◆ Instructions for the task:
Search the data for "input". Return each matching line.

(Collected data entries)
━━━━━━━━━━
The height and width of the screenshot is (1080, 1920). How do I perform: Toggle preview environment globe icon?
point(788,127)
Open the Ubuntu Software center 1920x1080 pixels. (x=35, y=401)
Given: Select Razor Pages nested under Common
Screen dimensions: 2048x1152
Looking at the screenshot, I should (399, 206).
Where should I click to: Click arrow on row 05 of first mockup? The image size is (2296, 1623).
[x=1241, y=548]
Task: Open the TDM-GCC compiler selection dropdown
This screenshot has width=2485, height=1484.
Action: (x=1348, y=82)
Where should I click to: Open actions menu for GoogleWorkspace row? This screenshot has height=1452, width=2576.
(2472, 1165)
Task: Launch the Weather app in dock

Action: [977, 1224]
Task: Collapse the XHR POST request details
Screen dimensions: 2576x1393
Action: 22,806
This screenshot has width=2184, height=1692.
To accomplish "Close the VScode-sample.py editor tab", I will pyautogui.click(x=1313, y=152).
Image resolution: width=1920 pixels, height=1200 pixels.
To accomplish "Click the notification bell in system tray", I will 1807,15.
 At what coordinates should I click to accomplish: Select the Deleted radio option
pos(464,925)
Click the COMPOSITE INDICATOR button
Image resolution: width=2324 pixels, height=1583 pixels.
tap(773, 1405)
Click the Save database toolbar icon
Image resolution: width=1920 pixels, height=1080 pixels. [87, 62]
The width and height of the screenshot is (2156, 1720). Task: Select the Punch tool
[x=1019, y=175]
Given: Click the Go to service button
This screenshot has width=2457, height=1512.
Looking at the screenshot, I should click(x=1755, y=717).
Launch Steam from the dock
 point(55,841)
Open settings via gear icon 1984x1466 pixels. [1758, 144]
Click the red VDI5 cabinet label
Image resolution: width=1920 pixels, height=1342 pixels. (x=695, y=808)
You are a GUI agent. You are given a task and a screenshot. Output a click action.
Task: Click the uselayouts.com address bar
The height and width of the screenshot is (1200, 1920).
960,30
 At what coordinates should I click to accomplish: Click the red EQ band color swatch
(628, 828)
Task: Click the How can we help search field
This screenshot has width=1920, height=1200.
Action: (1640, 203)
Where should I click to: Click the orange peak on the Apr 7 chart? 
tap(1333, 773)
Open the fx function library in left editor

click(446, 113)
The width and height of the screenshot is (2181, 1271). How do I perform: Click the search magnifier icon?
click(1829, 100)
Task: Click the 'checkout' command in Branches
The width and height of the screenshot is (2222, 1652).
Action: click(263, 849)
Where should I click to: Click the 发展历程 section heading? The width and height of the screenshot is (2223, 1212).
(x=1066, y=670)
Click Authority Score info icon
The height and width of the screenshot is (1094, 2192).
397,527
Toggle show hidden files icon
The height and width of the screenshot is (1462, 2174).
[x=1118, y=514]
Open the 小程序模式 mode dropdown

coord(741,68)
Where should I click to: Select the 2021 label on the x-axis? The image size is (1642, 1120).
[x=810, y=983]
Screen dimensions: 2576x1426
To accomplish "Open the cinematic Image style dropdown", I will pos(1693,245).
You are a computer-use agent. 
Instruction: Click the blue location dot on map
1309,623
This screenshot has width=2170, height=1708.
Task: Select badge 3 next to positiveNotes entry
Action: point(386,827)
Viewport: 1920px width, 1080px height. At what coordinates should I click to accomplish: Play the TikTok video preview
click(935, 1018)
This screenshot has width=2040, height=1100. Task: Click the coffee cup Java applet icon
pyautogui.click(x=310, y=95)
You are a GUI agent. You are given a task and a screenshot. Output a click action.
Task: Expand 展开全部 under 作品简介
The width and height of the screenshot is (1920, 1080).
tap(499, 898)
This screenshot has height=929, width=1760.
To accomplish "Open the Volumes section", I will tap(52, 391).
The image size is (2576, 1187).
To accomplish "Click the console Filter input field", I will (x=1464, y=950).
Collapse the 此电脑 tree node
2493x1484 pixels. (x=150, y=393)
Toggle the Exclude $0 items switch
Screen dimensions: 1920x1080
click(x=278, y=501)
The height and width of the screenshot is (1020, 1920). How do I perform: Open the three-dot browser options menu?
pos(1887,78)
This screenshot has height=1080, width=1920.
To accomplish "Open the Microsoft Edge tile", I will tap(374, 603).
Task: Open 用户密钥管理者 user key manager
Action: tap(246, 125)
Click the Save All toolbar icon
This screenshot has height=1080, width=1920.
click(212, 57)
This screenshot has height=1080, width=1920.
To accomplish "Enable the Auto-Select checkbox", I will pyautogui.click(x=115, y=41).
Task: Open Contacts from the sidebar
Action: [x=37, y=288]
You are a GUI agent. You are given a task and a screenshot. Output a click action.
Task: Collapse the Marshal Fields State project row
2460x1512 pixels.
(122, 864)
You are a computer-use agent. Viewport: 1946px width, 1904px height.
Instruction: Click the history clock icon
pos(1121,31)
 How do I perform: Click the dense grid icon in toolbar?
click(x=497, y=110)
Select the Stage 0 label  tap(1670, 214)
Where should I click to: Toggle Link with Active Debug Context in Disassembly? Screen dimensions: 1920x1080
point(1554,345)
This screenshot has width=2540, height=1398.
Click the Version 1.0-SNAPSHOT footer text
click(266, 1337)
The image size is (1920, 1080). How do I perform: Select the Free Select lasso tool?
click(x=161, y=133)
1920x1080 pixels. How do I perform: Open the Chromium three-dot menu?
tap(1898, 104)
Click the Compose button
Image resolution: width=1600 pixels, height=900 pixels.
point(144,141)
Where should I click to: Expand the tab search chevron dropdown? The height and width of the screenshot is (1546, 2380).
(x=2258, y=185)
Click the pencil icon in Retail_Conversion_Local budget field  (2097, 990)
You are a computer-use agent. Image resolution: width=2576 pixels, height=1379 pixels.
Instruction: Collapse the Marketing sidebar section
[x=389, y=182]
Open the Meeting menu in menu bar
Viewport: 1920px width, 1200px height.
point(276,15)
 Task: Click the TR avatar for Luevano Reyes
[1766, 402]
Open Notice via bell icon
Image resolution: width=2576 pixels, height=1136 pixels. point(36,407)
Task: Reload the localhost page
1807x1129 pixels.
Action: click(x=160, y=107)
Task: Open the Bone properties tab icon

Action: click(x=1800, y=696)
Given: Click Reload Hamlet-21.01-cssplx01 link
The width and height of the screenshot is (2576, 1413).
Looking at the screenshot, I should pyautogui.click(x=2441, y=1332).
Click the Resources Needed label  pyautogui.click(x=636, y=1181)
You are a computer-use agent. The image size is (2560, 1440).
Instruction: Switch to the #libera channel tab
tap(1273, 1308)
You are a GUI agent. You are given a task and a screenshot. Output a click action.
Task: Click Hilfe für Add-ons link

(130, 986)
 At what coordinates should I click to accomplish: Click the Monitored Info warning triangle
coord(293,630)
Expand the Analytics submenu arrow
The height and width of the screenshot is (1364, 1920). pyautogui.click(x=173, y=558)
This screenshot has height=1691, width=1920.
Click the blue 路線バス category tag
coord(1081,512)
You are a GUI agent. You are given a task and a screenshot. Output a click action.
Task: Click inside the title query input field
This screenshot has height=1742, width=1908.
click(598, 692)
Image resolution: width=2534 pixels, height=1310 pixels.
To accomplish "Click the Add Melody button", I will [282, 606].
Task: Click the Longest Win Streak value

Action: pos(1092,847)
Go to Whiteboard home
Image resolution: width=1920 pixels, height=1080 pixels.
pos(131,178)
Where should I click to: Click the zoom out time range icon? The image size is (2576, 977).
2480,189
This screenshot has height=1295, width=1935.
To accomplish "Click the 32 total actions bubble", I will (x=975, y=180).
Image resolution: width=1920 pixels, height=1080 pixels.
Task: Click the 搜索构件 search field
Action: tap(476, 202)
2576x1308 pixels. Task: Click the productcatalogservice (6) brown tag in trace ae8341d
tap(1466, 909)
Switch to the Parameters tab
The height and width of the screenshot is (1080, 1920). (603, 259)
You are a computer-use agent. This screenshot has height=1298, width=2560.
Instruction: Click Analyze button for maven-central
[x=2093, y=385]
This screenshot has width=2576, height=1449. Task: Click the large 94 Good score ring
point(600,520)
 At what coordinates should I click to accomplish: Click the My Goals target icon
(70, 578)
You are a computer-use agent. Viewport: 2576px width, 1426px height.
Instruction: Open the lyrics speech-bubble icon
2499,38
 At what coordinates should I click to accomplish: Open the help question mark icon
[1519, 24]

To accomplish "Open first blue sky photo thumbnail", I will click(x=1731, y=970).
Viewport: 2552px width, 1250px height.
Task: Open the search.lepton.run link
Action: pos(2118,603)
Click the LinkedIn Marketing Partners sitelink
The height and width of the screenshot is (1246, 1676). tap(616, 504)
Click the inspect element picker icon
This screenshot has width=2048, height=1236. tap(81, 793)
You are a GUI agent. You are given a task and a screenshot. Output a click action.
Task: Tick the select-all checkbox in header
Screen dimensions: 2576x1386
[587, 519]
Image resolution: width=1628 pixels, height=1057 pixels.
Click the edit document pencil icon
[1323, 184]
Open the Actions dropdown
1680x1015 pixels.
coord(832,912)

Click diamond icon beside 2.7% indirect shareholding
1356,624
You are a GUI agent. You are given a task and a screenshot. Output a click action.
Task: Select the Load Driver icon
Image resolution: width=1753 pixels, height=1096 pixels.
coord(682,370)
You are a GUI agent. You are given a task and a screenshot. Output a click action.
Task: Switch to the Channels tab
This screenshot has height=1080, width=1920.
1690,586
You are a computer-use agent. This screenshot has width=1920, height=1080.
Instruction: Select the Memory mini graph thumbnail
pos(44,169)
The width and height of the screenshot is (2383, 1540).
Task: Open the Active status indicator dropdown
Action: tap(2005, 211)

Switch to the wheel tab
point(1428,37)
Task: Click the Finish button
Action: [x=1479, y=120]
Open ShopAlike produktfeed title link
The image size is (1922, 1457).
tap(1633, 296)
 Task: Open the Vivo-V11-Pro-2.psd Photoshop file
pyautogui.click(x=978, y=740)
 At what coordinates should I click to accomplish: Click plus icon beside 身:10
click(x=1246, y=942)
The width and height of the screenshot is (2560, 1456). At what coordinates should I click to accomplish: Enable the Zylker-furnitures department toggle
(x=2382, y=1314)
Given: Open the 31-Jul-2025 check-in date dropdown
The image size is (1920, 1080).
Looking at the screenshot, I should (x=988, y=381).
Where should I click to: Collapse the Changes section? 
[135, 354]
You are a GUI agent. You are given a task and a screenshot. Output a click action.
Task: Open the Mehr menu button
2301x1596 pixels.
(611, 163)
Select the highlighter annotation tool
━━━━━━━━━━
◆ Your solution:
To accomplish "Click the console Filter input field", I will (x=1464, y=950).
Task: Click inside the title query input field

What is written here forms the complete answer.